Video: From Conventional to Regenerative: Will Groeneveld’s Journey Back to the Land

"You realize you've got a pretty finite number of years to do this. If you ever want to try something new, you better do it."

That mindset helped Will Groeneveld take a bold turn on his Alberta grain farm. A lifelong farmer, Will had never heard of regenerative agriculture until 2018, when he attended a seminar by Kevin Elmy that shifted his worldview. What began as curiosity quickly turned into a deep exploration of how biology—not just chemistry—shapes the health of our soils, crops and ecosystems.

In this video, Will candidly reflects on his family’s farming history, how the operation evolved from a traditional mixed farm to grain-only, and how the desire to improve the land pushed him to invite livestock back into the rotation—without owning a single cow.

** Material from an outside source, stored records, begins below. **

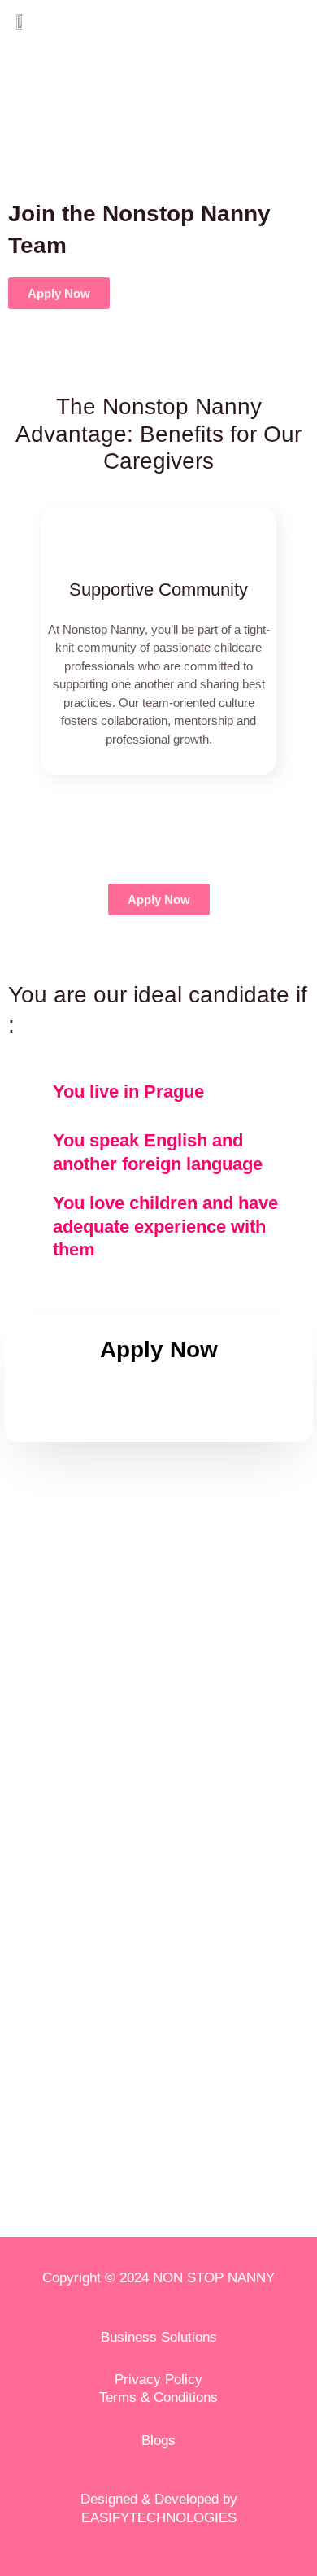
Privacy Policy (158, 2379)
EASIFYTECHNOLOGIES (159, 2518)
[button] (22, 663)
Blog (154, 2440)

Today, through creative partnerships and a commitment to the five principles of regenerative agriculture, Will is reintroducing diversity, building soil health and extending living roots in the ground for as much of the year as possible. Whether it’s through intercropping, zero tillage (which he’s practiced since the 1980s) or managing forage for visiting cattle, Will’s approach is a testament to continuous learning and a willingness to challenge old norms.

Will is a participant in the Regenerative Agriculture Lab (RAL), a social innovation process bringing together producers, researchers, retailers and others to co-create a resilient regenerative agriculture system in Alberta. His story highlights both the potential and humility required to farm with nature, not against it.